- Ashaghi Chayli Ներքին Չայլու
- Aşağı Çaylı
- Coordinates: 40°20′05″N 46°50′14″E﻿ / ﻿40.33472°N 46.83722°E
- Country: Azerbaijan
- Rayon: Aghdara
- Time zone: UTC+4 (AZT)
- ISO 3166 code: AZE

= Aşağı Çaylı =

Aşağı Çaylı (Ashaghi Chayli, Ներքին Չայլու') is a former village on the territory of the current village of Chayli in the Aghdara Rayon of Azerbaijan.

According to the administrative divisions of Azerbaijan SSR for 1933, Ashaghi Chayli and Yukhari Chayli were registered within Yukhari Chayli selsoviet of the Autonomous Oblast of Nagorno-Karabakh of Azerbaijan SSR. The Autonomous Oblast of Nagorno-Karabakh was established in the 7th of July, 1923, and it was renamed to Nagorno-Karabakh Autonomous Oblast in 1936.

According to the administrative divisions of Azerbaijan SSR for 1977, Nerkin Chayli was mentioned as a village within Verin Chayli selsoviet of Mardakert District of Nagorno-Karabakh Autonomous Oblast of Azerbaijan SSR, and the village of Verin Chayli was a center of this selsoviet.

By the Decree of the Presidium of the Supreme Soviet of the Azerbaijan SSR of March 26, 1982, it was decided to assign the name Chayli to the merged villages of Verin Chayli and Nerkin Chayli and to rename the Verin-Chayli selsoviet to the Chayli selsoviet with its center in the village of Chayli.

On November 26, 1991, the Supreme Council of the Republic of Azerbaijan adopted the law "On the abolition of the Nagorno-Karabakh Autonomous Region of the Republic of Azerbaijan". In this law, in addition to the abolition of the Nagorno-Karabakh Autonomous Region (NKAO), it was also decided to rename the Mardakert District to the Aghdara District.

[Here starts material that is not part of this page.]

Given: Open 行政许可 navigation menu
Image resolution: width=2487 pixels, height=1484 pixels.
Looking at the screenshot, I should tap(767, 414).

By the decision of the Milli Majlis of the Republic of Azerbaijan dated August 25, 1992, the Chayli selsoviet was transferred from the Aghdara District to the Tartar District. The Aghdara District was subsequently abolished by the decision of the Milli Majlis of the Republic of Azerbaijan dated October 13, 1992, and its territory was divided between the Aghdam, Kalbajar and Tartar Districts.

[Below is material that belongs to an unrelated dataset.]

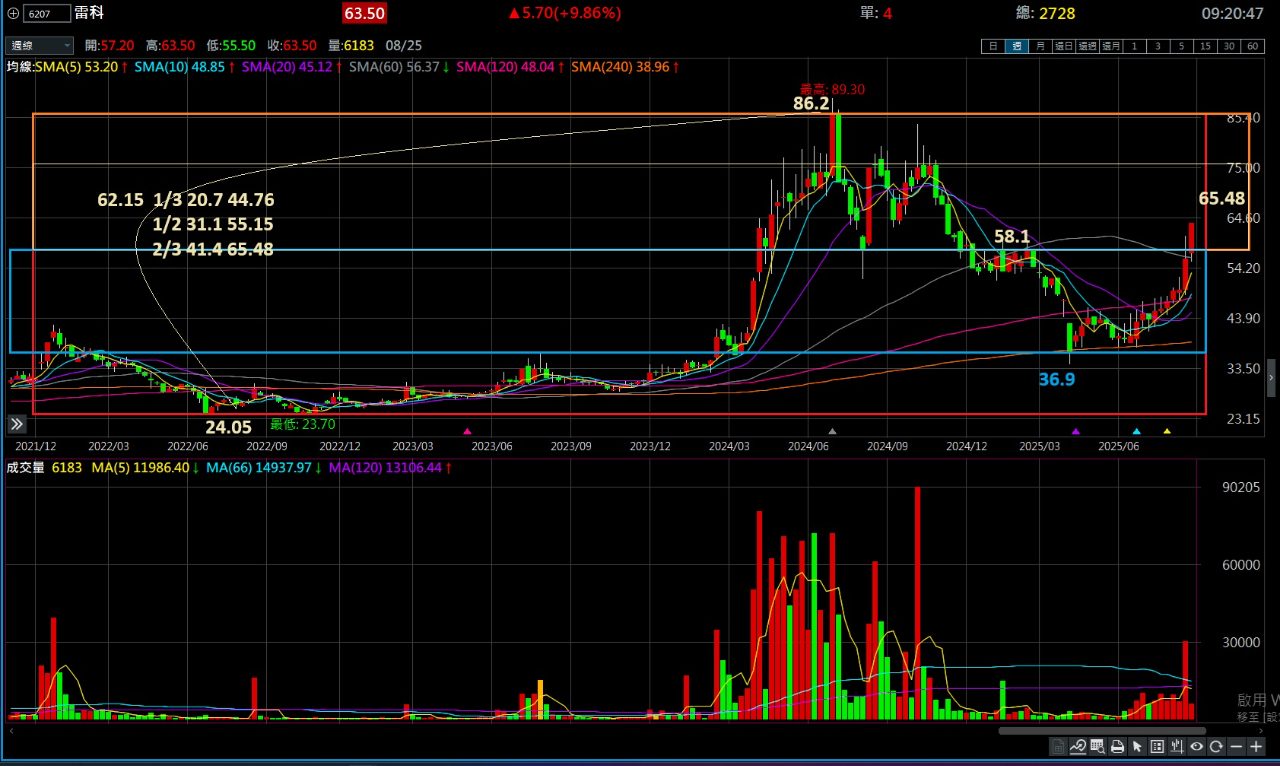Switch to daily 日 timeframe
The image size is (1280, 766).
point(993,46)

By the law of December 5, 2023, in connection with the re-establishment of the Aghdara District from parts of the Aghdam, Kalbajar and Tartar Districts, the Chayli rural administrative-territorial district, together with the Chayli village included in it, was transferred from the Tartar District to the Aghdara District. Currently, the village of Chayli is the center of the Chayli rural administrative-territorial district of the Aghdara District of Azerbaijan.